Par Rédaction | Sport
Le classement final du MVP NBA continue de provoquer beaucoup de débats après l’annonce des résultats. Cette fois, plusieurs discussions tournent autour de Victor Wembanyama et de certains votes jugés surprenants par de nombreux supporters et observateurs américains.
Victor Wembanyama a terminé troisième du vote MVP derrière Shai Gilgeous-Alexander et Nikola Jokic après une saison énorme avec San Antonio. Le Français a récolté cinq votes de première place, trente-six de deuxième place et quarante-sept de troisième place. Malgré cela, certains journalistes l’ont placé beaucoup plus bas dans leur bulletin, relançant immédiatement les discussions autour des critères utilisés.
Les réactions sont devenues encore plus fortes après un message publié par Danny Parkins sur X. « J’aimerais vraiment entendre les votants qui ont mis Shai quatrième, les deux votes mettant Wemby quatrième et les deux votes donnant Cade premier », a écrit l’animateur américain, surpris par plusieurs choix visibles dans les résultats officiels du scrutin MVP.
Un journaliste explique pourquoi il a placé Victor Wembanyama plus bas dans son vote MVP
Fred Katz, journaliste de The Athletic et membre du panel MVP, a justement détaillé publiquement son raisonnement après les réactions provoquées par son bulletin. « J’ai placé Wemby quatrième. Pour moi, c’était surtout une question de production globale. Il a joué beaucoup moins de minutes que les autres joueurs de cette liste et ça compte énormément dans mon évaluation. »
Le temps de jeu de Wembanyama est devenu l’un des grands sujets du débat MVP cette saison. Le pivot des Spurs a tourné à seulement 29,2 minutes de moyenne par rencontre, un chiffre largement inférieur à celui des autres grands favoris pour le trophée comme Shai Gilgeous-Alexander ou Nikola Jokic, habitués à des charges beaucoup plus lourdes sur l’ensemble des matches.

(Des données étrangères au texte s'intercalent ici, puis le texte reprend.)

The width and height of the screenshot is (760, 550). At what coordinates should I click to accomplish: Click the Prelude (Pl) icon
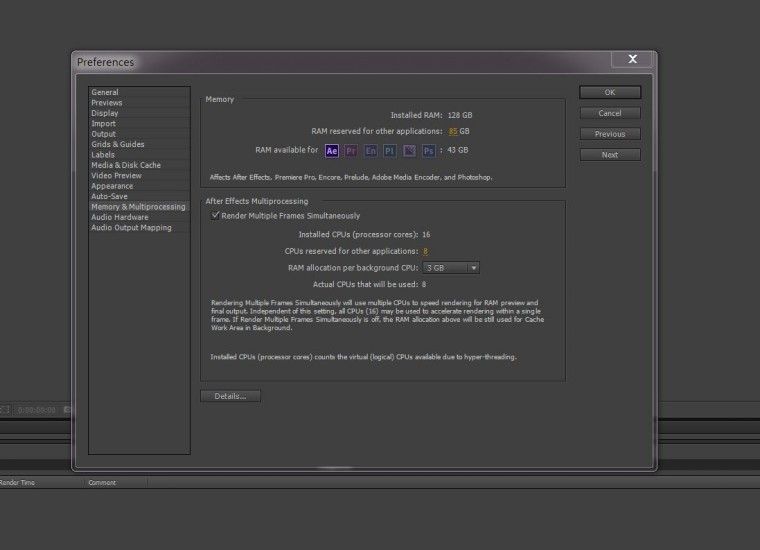click(x=389, y=151)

Dans le même temps, beaucoup d’observateurs considèrent justement que les performances du Français deviennent encore plus impressionnantes dans ce contexte. Wembanyama a terminé la saison à 25 points de moyenne avec un impact défensif immense, une présence dominante au rebond et une influence constante des deux côtés du terrain malgré un temps de jeu plus limité que les standards habituels des candidats MVP.
Ce débat autour des minutes jouées montre surtout à quel point les critères du trophée MVP restent différents selon les votants. Certains privilégient la disponibilité totale et le volume accumulé sur toute une saison, tandis que d’autres accordent davantage d’importance à l’impact réel lorsqu’un joueur se trouve sur le parquet.